Here's the question you clicked on:
ajiwo
=quote= To evaluate a combination, do the following: 1. Evaluate the subexpressions of the combination. 2. Apply the procedure that is the value of the leftmost subexpression (the operator) to the arguments that are the values of the other subexpressions (the operands). =question= can someone please explain how to apply this combination (+ 1 2 3) according to the above rule?
(+ 1 2 3) is primitive expression, which will be evaluated as 1+2+3. But to evaluate a combination(nested expression) this rule will apply. Like (+ (*1 2) 3). 1) first evaluate the sub expression (* 1 2 ) 2) (+ 2 3) - primitive expression.solved directly ans 5
thanks @jagan but according to =quote= 1.1.1 Expression ... One kind of primitive expression you might type is a number. ... Expressions representing numbers may be combined with an expression representing a primitive procedure (such as + or *) to form a compound expression that represents the application of the procedure to those numbers. For example: (+ 137 349) ... Expressions such as these, formed by delimiting a list of expressions within parentheses in order to denote procedure application, are called combinations. =reply= so i think (+ 1 2 3) is a combination. because each of the + 1 2 3 is the primitive expression.
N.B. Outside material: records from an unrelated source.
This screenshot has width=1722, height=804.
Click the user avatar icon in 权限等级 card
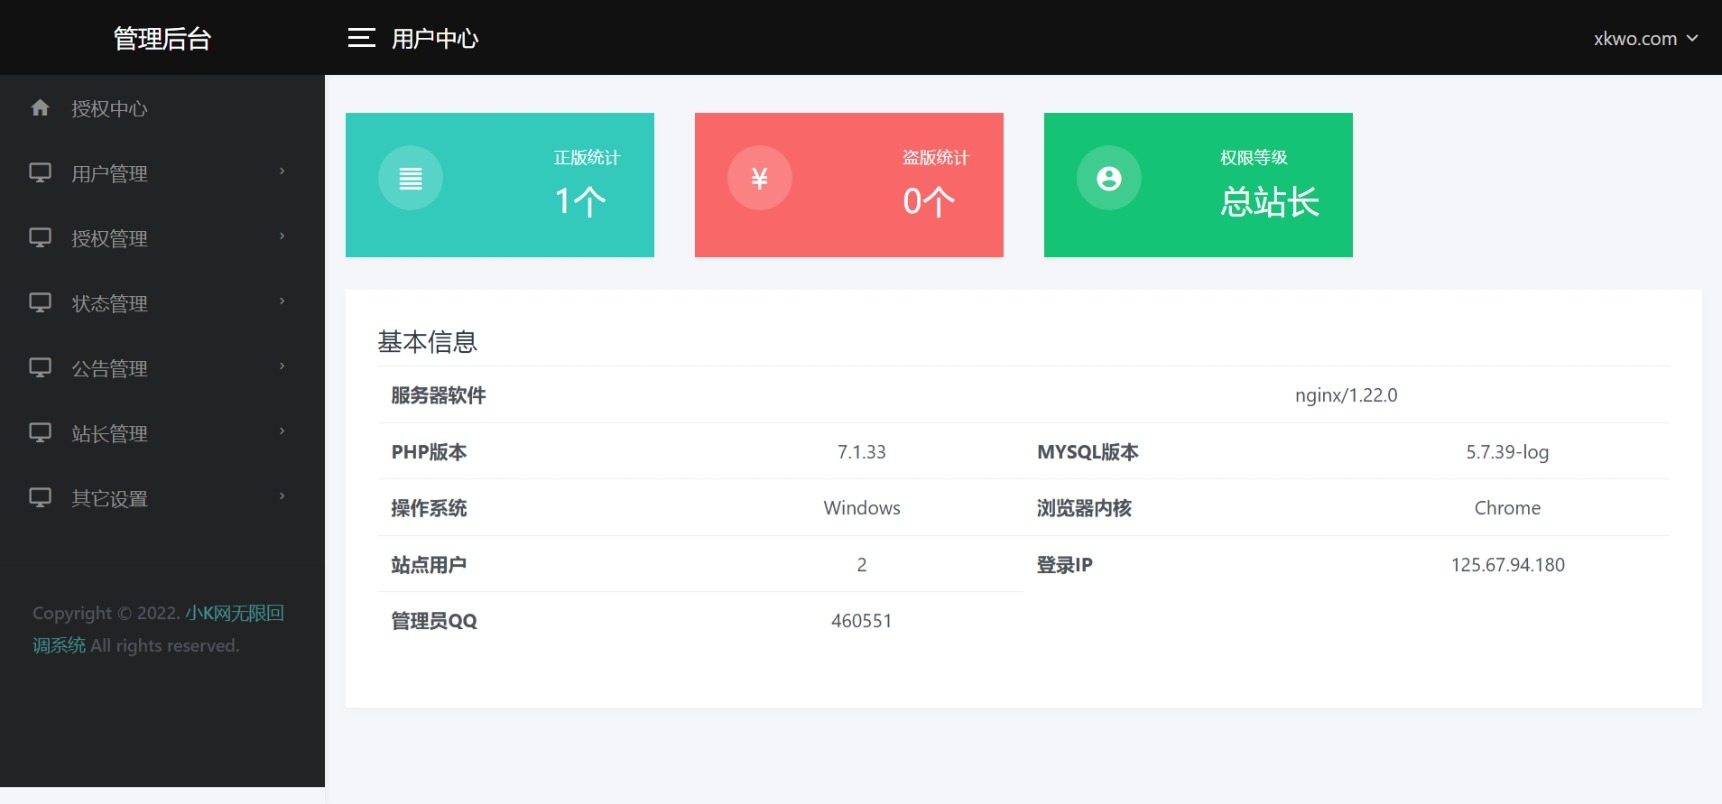[x=1108, y=179]
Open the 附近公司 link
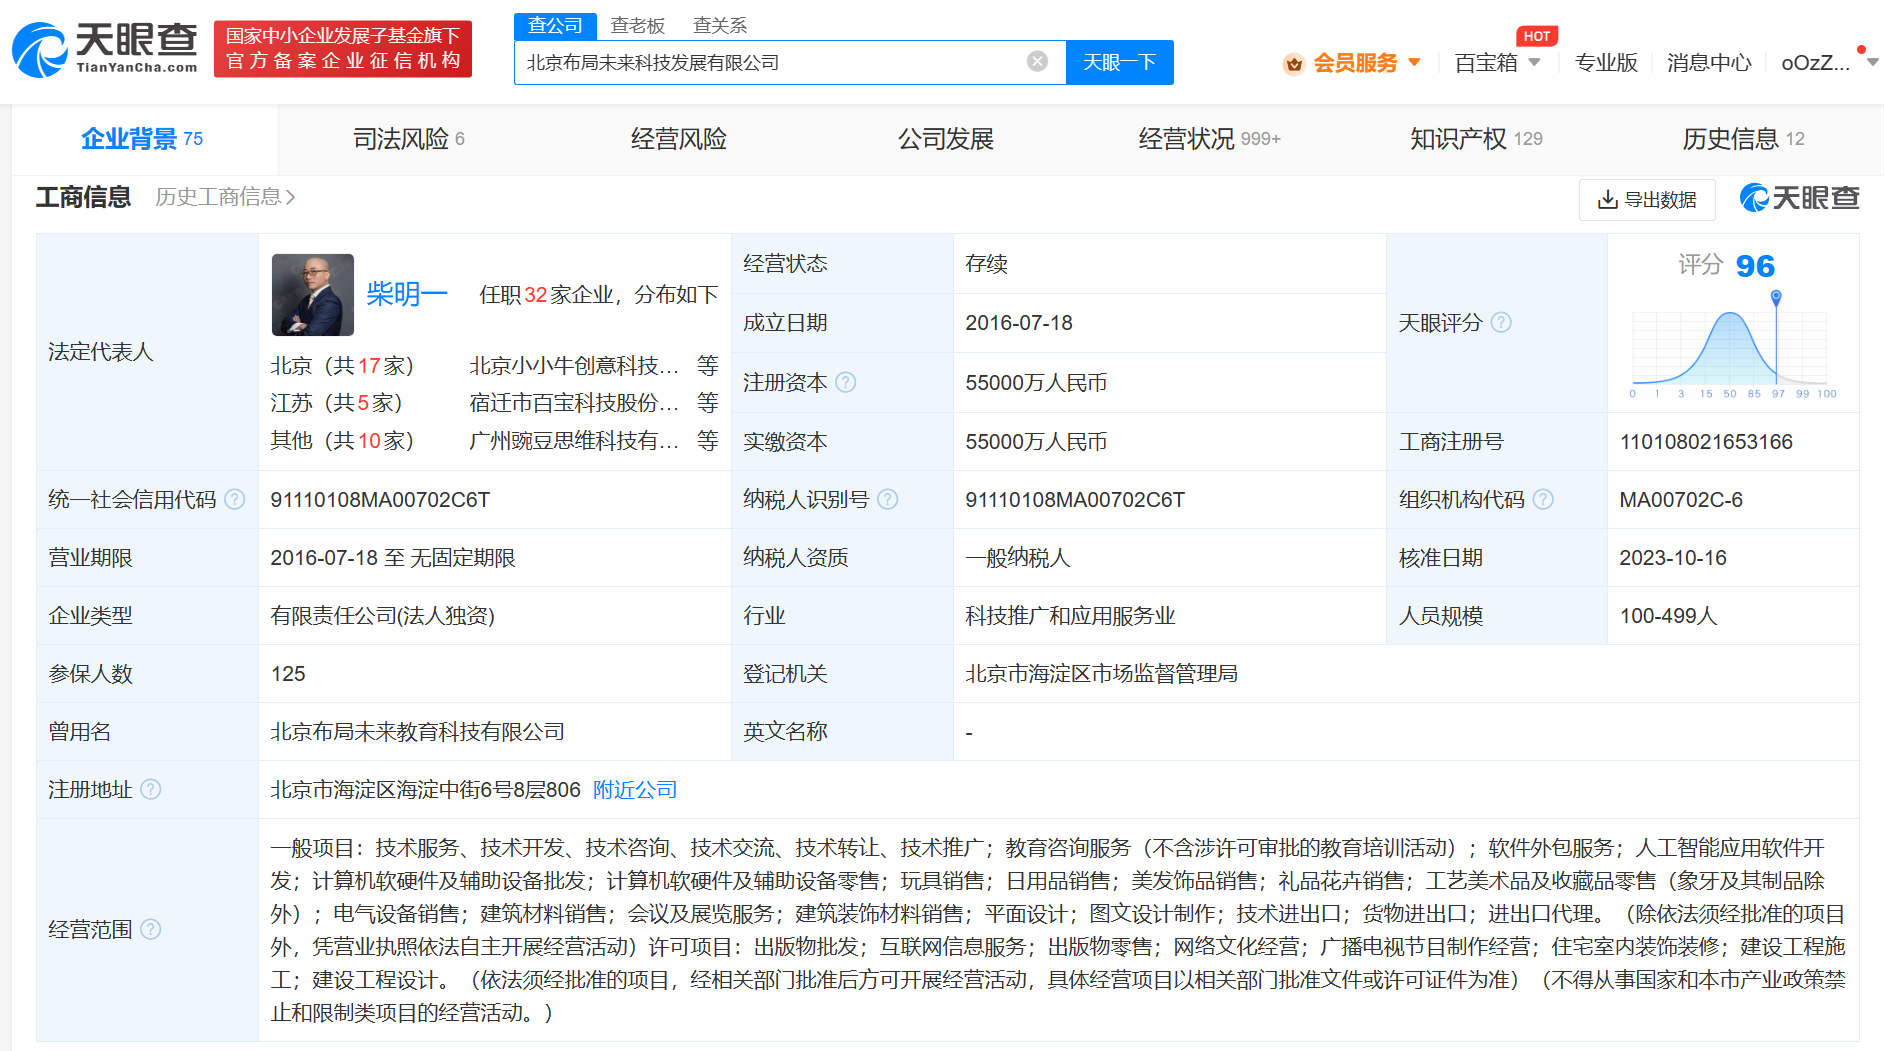 pos(635,790)
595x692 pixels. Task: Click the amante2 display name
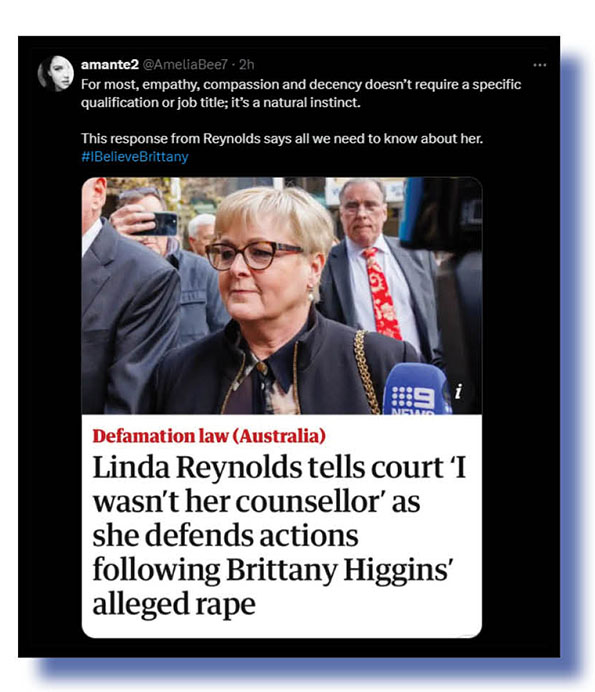coord(109,65)
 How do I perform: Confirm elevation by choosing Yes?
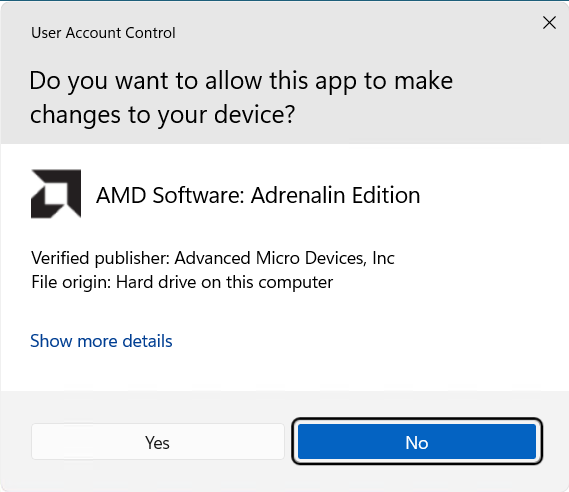157,442
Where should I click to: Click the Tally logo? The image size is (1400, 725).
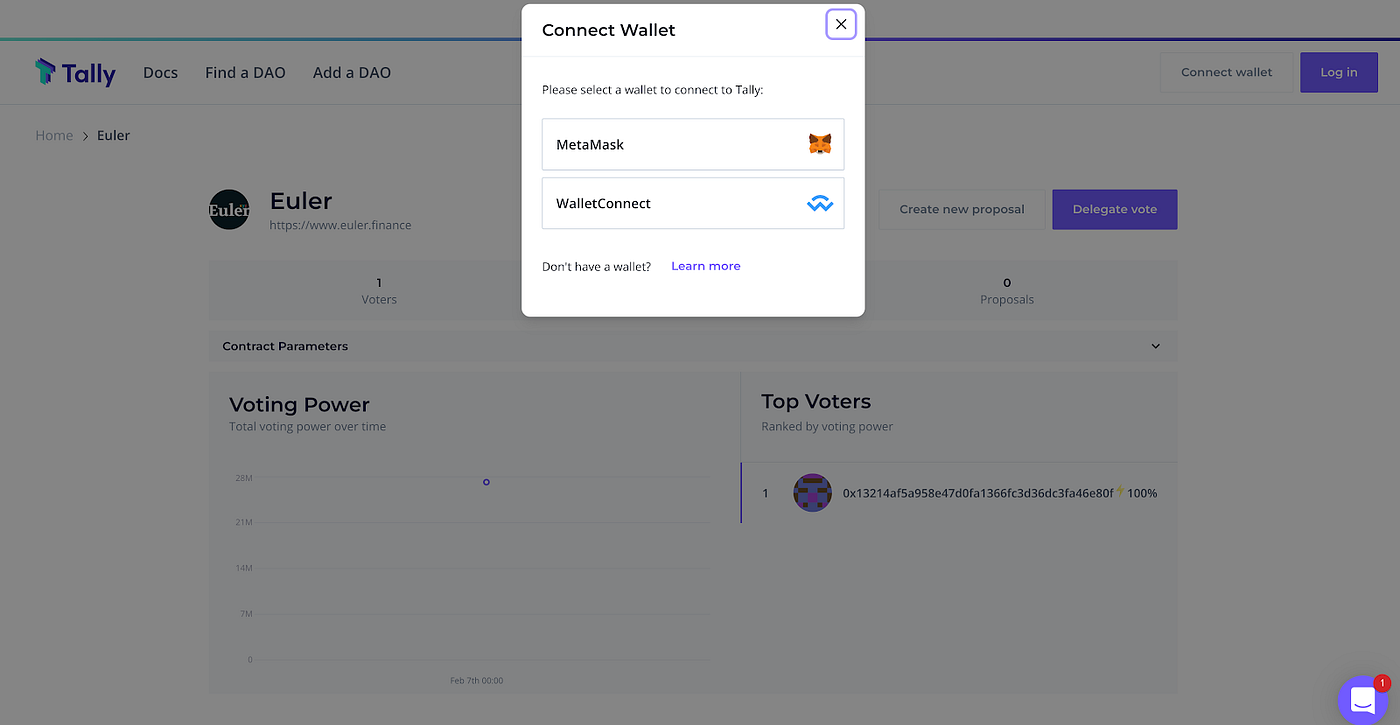(76, 72)
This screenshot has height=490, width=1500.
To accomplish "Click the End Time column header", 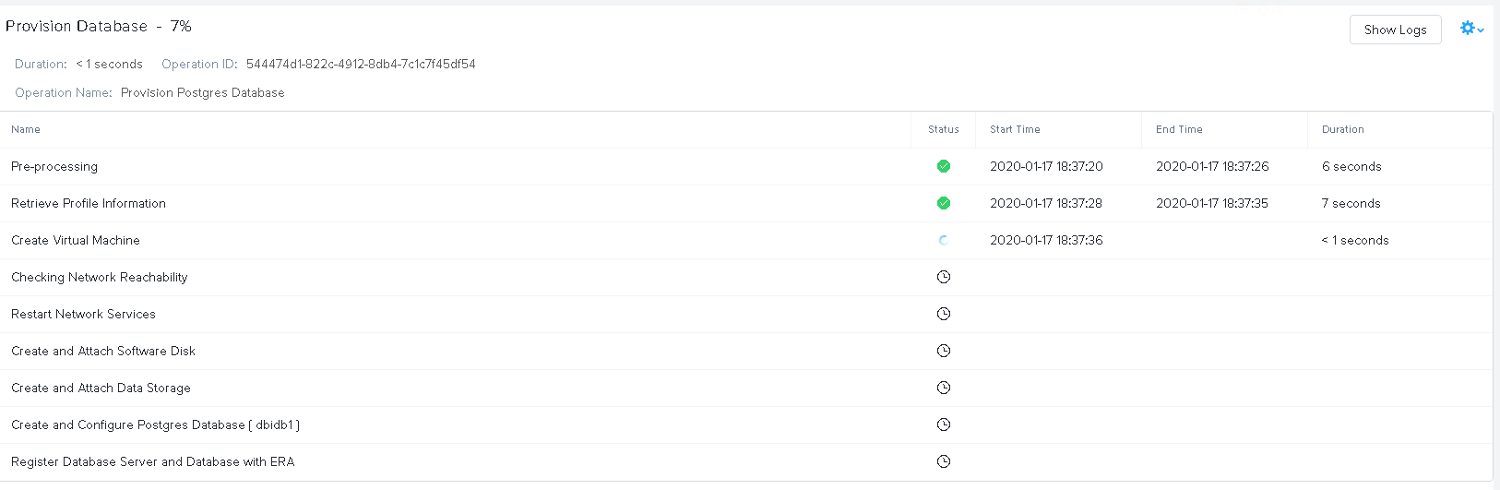I will [x=1179, y=130].
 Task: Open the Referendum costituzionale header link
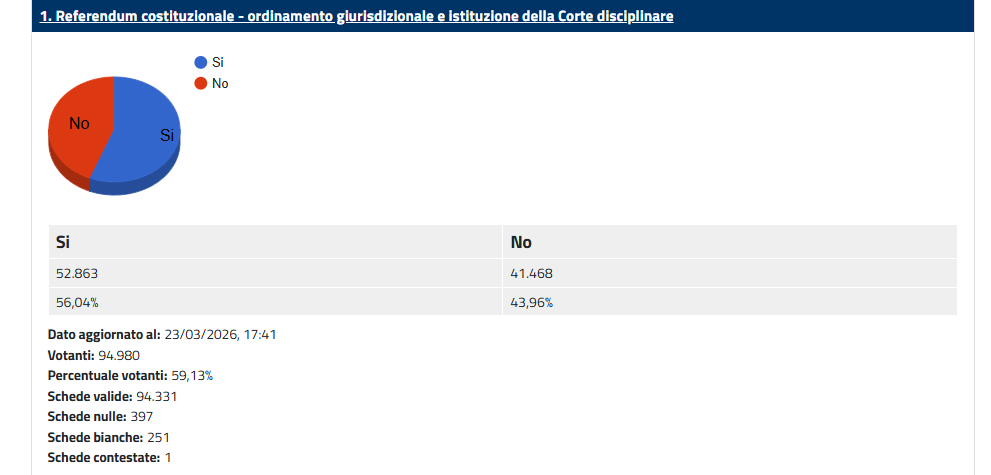click(356, 16)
The ( and ) is the means of combination.
Hi @ajiwo, I read again 1.1.1 Expressions section and I think that (+ 1 2 3) is a combination just because it is a list of expressions within parentheses, that is to say that is not necessary that the list of expressions were formed only by primitives expressions to be a combination. Non-primitive expressions within parentheses also form combinations.
yes, from my example problem: (+ 1 2 3) is combination. and from jagan example answer: (+ (* 1 2) 3) is also combination.
It looks like you're still left with the problem of how to apply the rules above to /evaluate/ the combination. Is that correct? Here's my take on it. The first element of the combination is a procedure. A procedure is a primitive. The other elements are numbers, all primitive. Therefore, all subexpressions were evaluated --- and we used only the rule number 1. We're left now with a combination of only primitive things. Now we use rule 2. We invoke the procedure passing to it all the other arguments. For completeness, let's invent another rule which allows us to substitute a combination with another combination or with a primitive. Since the procedure is + and the arguments are 1 2 3, then the whole combination should equal the primitive value 6. Applying our new invented rule, we can replace the whole combination with the primitive value 6. Perhaps you'll appreciate this approach.